Viewing a portfolio for a money manager, artist, or patient feedback for doctor is normal, so why is this not normal for a software engineer? I have some theories on this, unfortunately none of them definitively provable. The first is that the old method was normalized before code was portable and viewable easily. In the 90s it would have been difficult to submit code, as easily accessible code on the web didn’t really exist in the way it does today, and most engineers coded on workstations not laptops, so transporting the code and setting up for an interview would be highly abnormal for the time. Another theory is that academia crept into the interview process through some tech company influencers during the same time period, thus coding a well-known academic data structure/algorithm on the whiteboard was a reasonable test for academic focused hiring. Another theory is that if you they code on a whiteboard, then using the normal tools would be a breeze for them and thus they’re solid enough and know the craft well. In my opinion, this is the weakest of the theories as all coding on a whiteboard shows is that they can memorize syntax and have done a number of common coding exercises to prepare, it shows none of what they would do in a production scenario, or code they’ve written that’s in the real world being used. The whiteboard also limits the complexity of code they can write, and as such is limited in showing off a software engineer’s skill set.

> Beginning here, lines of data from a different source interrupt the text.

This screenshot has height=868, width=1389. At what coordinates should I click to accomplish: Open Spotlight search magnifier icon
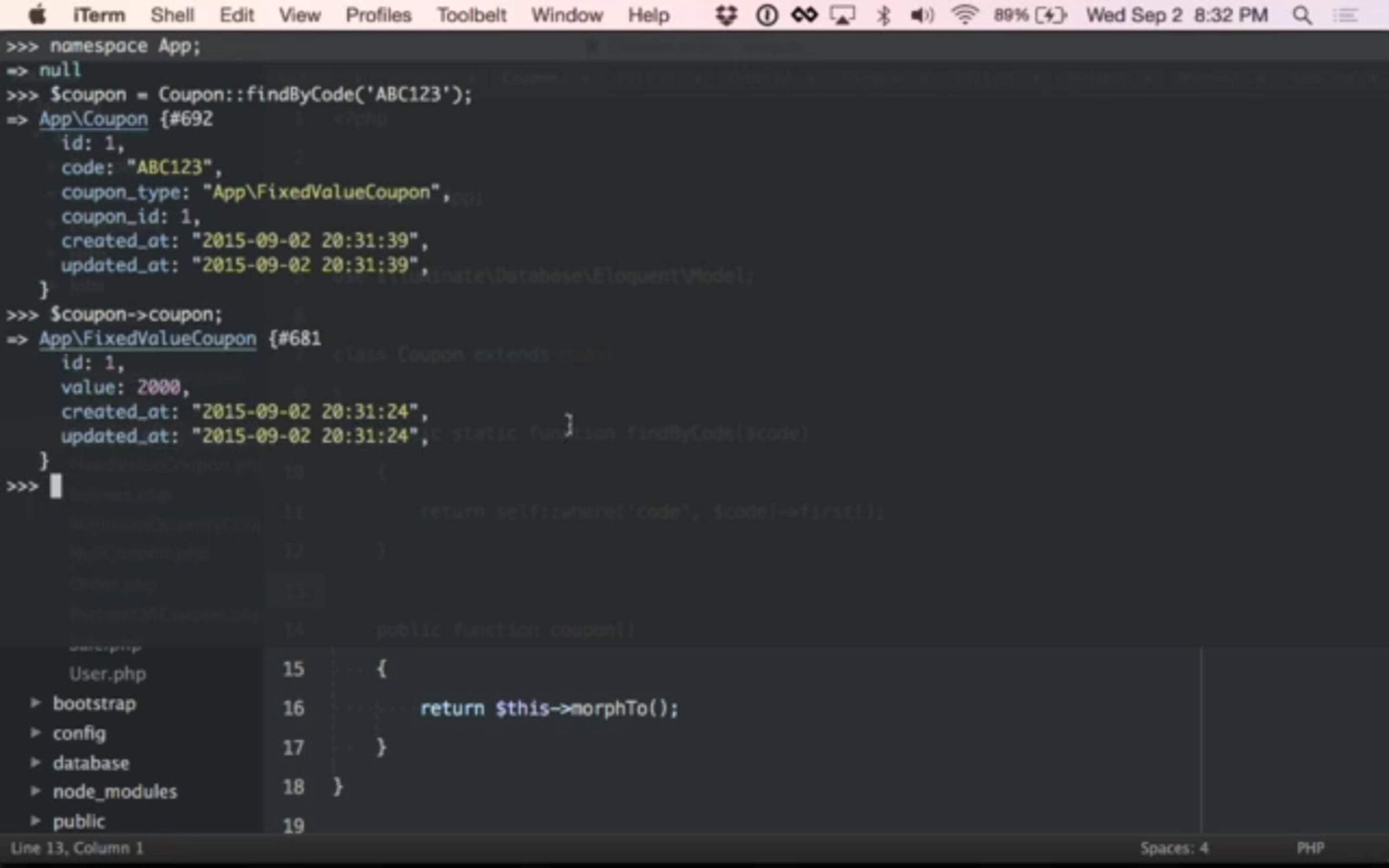1302,15
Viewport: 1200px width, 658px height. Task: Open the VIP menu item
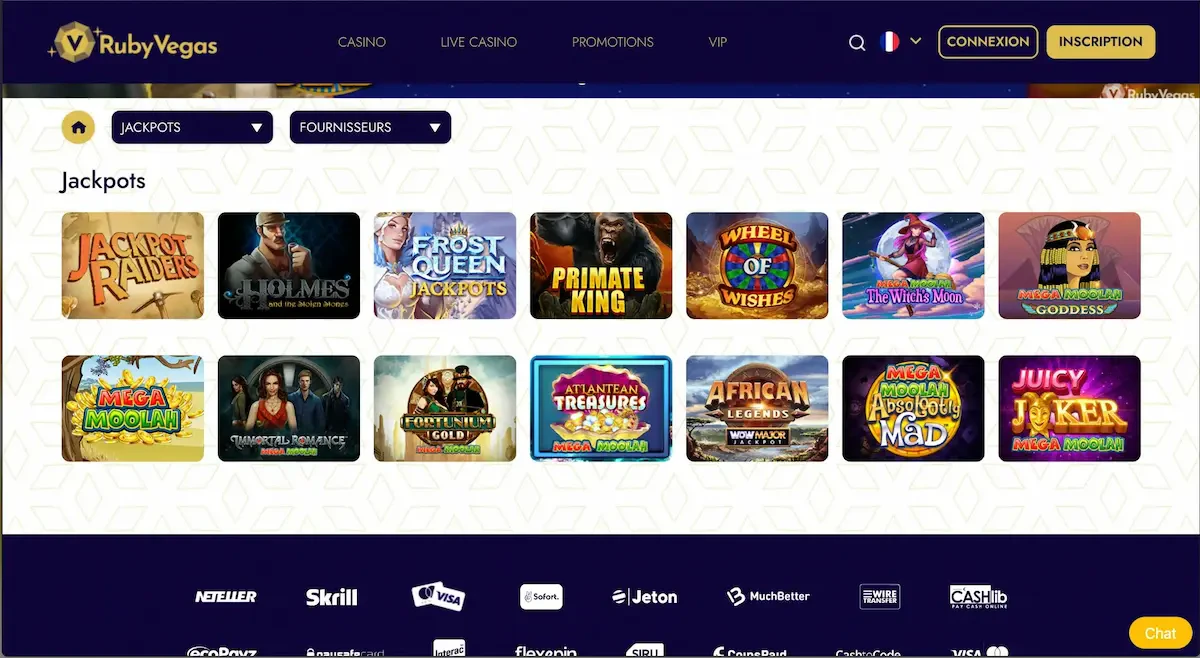tap(717, 42)
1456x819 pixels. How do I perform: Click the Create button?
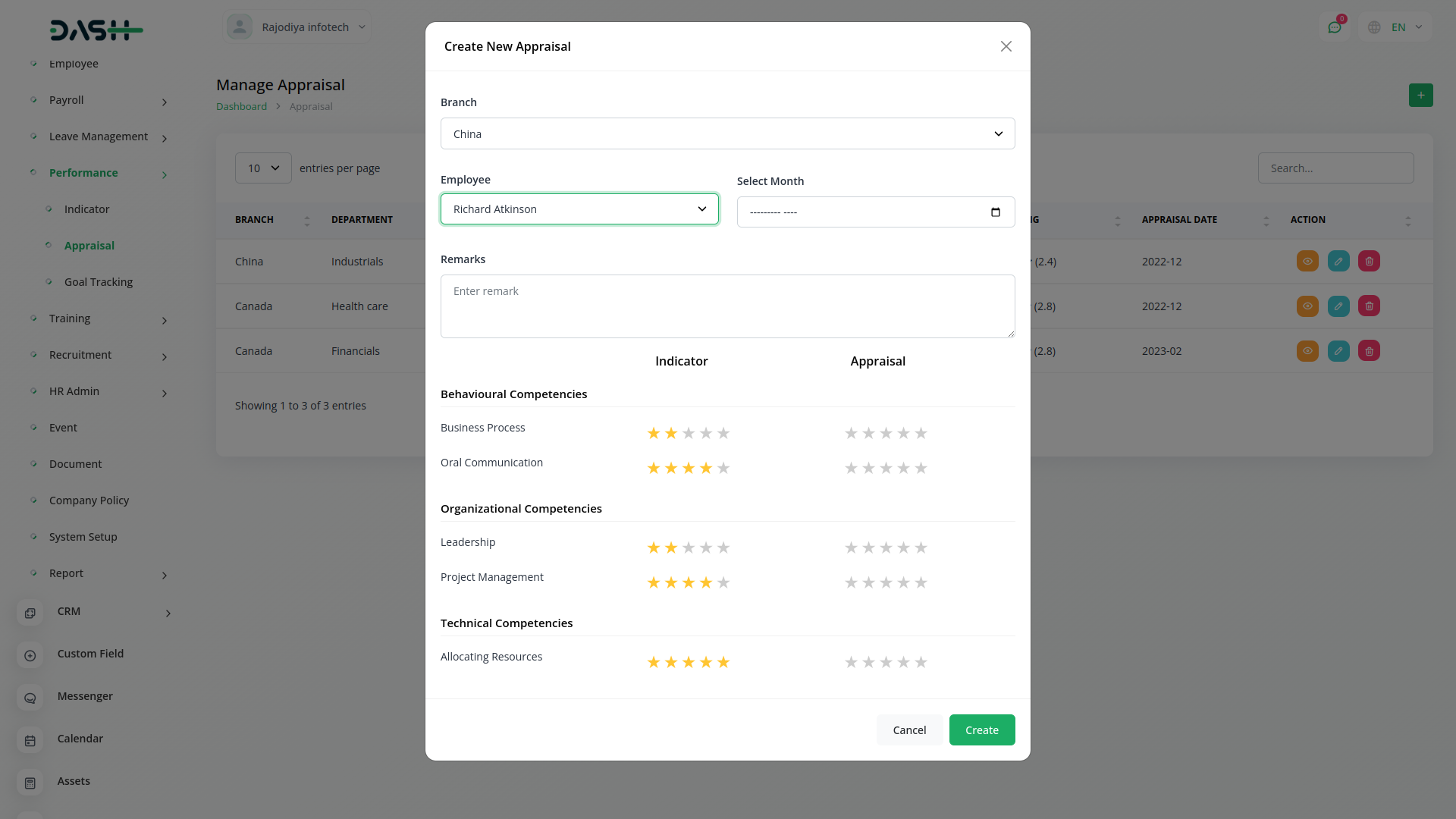pos(981,730)
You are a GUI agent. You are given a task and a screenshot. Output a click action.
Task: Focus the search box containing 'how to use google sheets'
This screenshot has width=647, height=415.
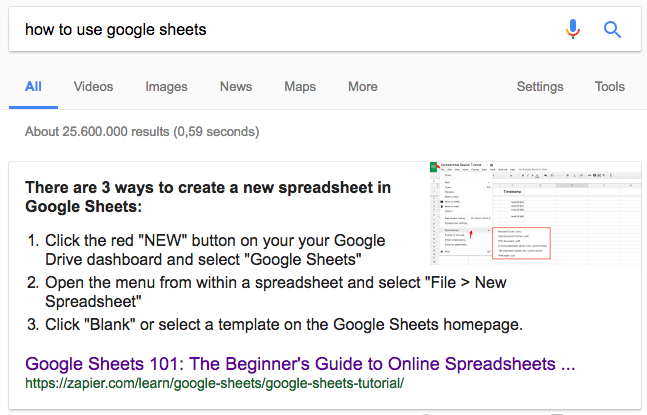[280, 29]
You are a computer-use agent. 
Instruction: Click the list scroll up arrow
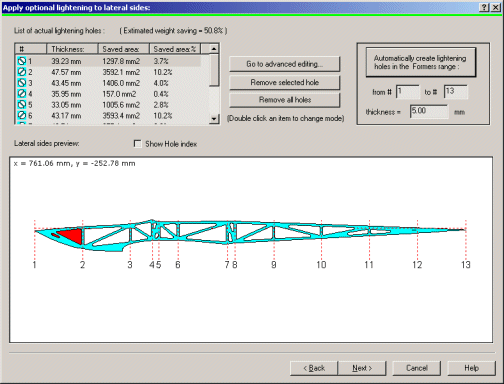point(214,49)
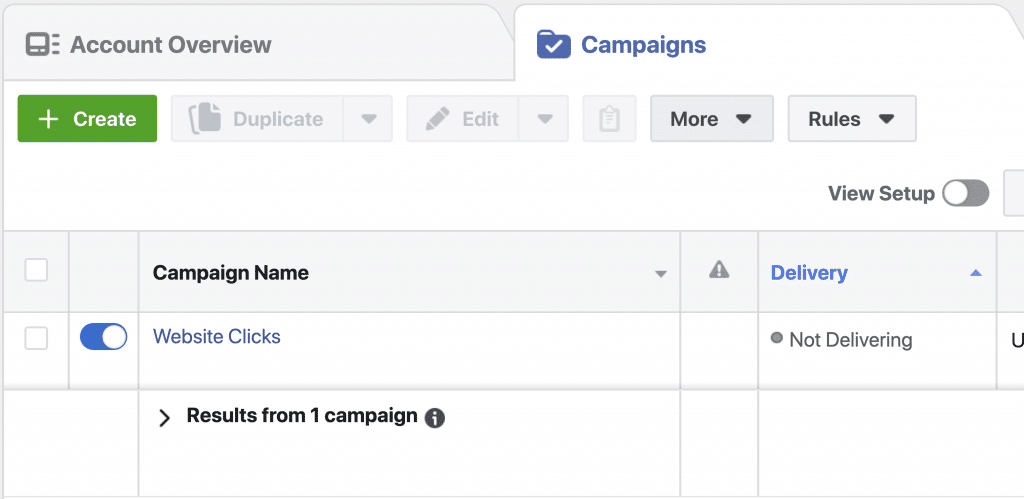Expand Results from 1 campaign chevron
1024x499 pixels.
(x=165, y=418)
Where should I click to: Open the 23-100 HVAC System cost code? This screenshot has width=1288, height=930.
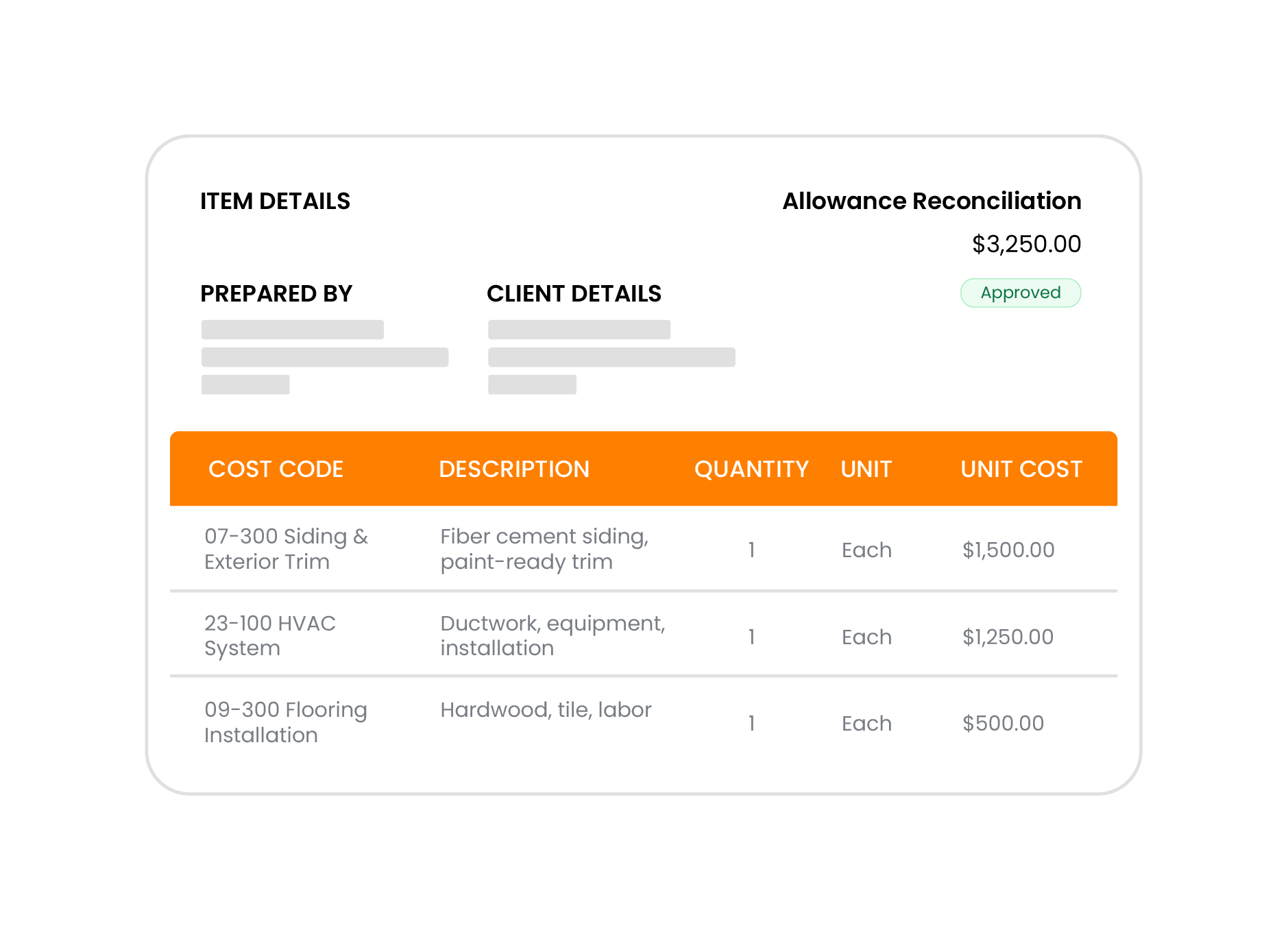click(269, 635)
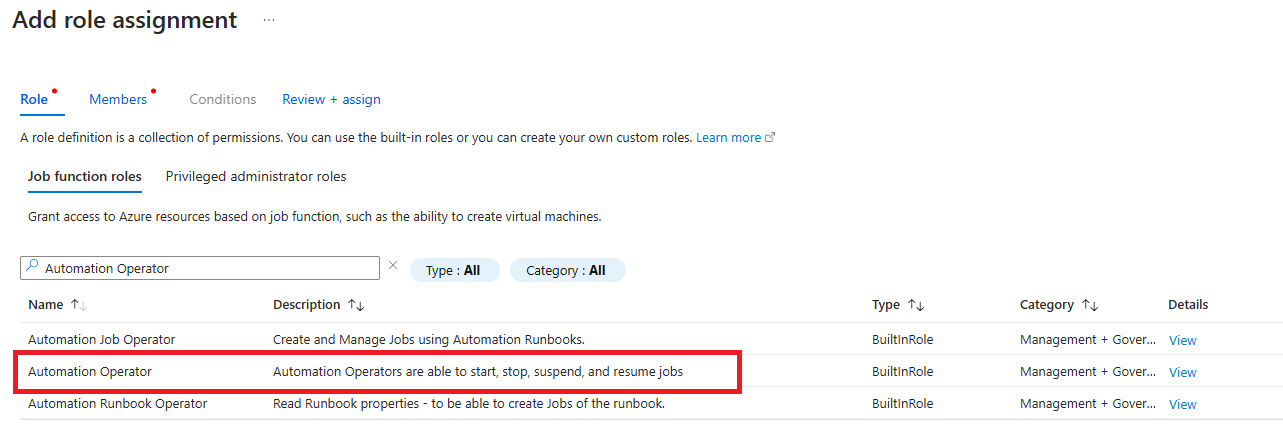
Task: Sort roles by Category column arrows
Action: point(1090,305)
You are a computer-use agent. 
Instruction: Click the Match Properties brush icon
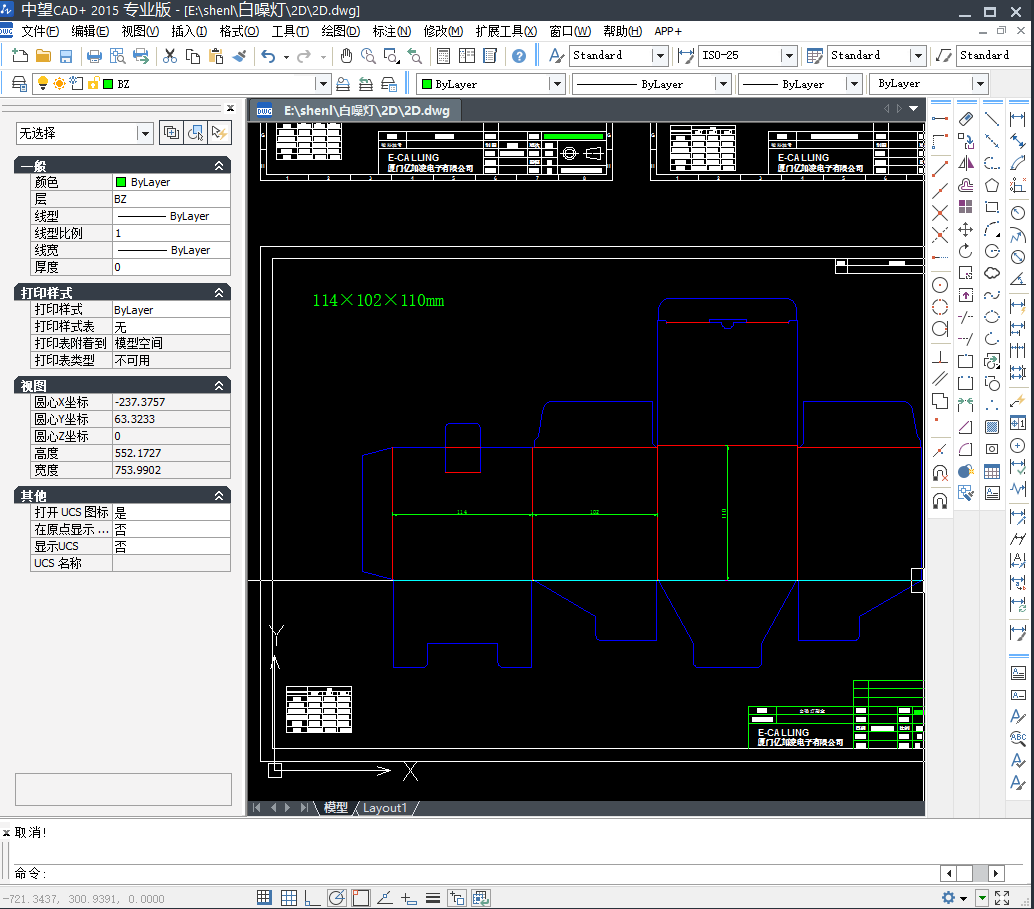tap(239, 56)
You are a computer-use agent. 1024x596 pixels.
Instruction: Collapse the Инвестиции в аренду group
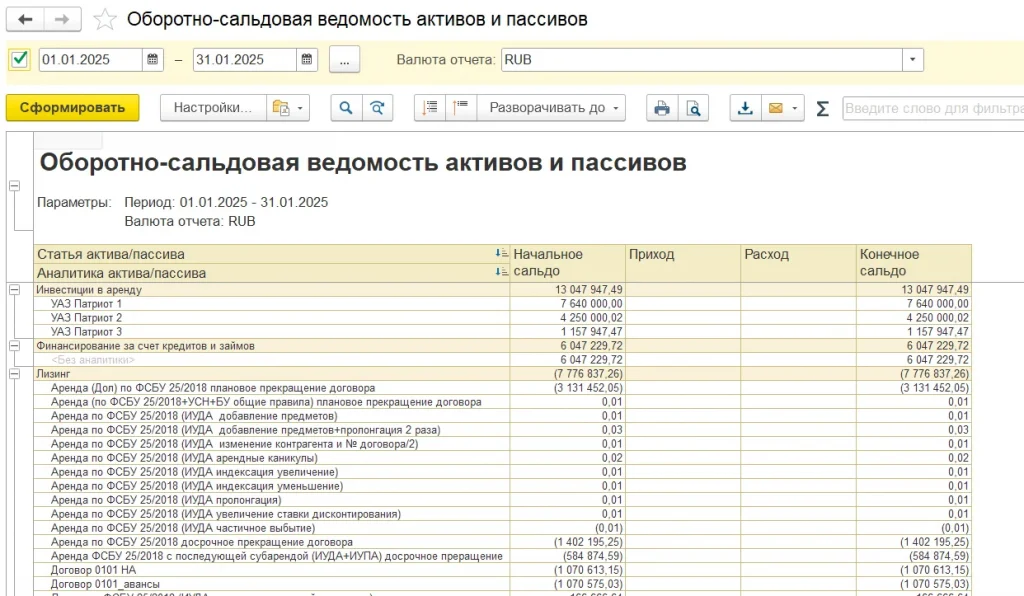14,290
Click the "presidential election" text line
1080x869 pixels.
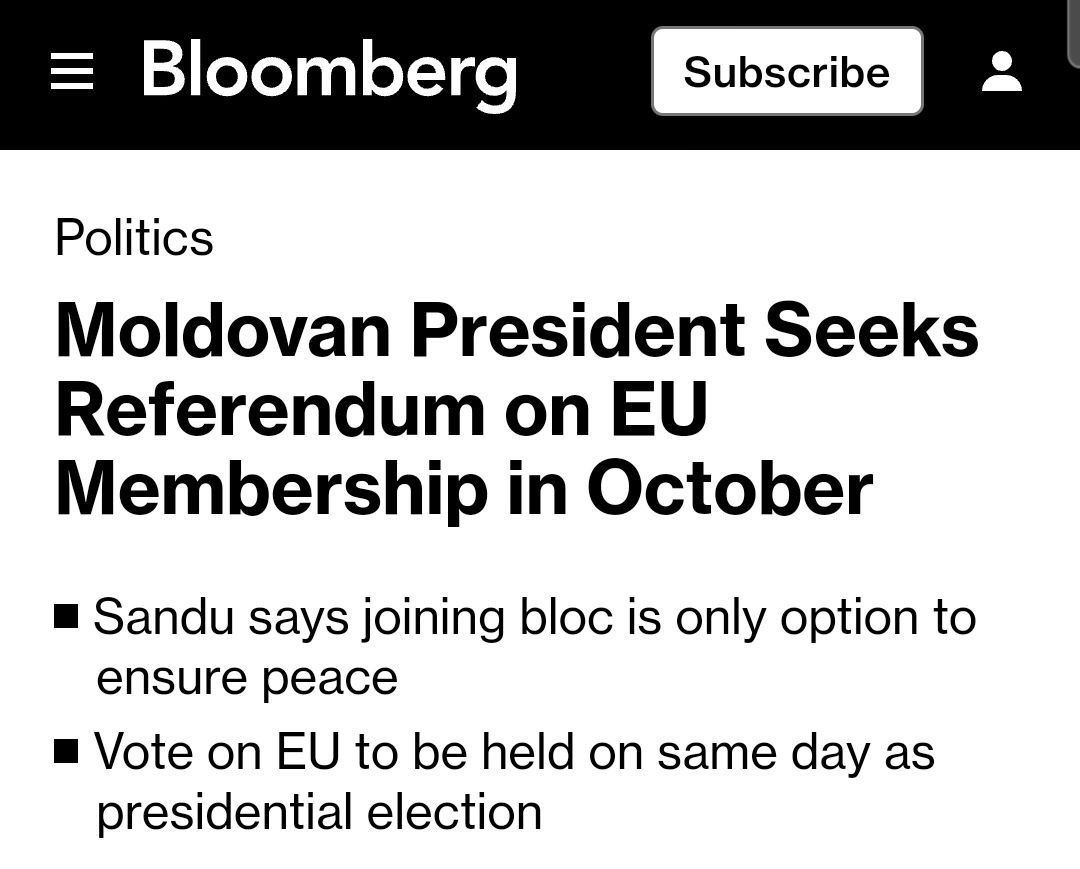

My last theory, the one I believe to be true, is laziness. Laziness is why most companies aren’t fixing their interviewing process. Even though massive companies with more resources and cash available than some mid-sized countries can’t find enough engineers, they refuse to admit fault with their hiring process. Not every software engineer is skilled enough to obtain a given position, of course, but whiteboard coding exercises as a criteria are the equivalent of claiming there’s a shortage of engineers you can hire because you want all of your engineers to be left-handed. You can find left-handed coders, but it’s an arbitrary bar that’s not relevant to the job. In 30+ years of coding I’ve never had to write code on a whiteboard for any reason other than an interview, which is why I refuse to subject candidates to it today. We can do better, so let’s do better.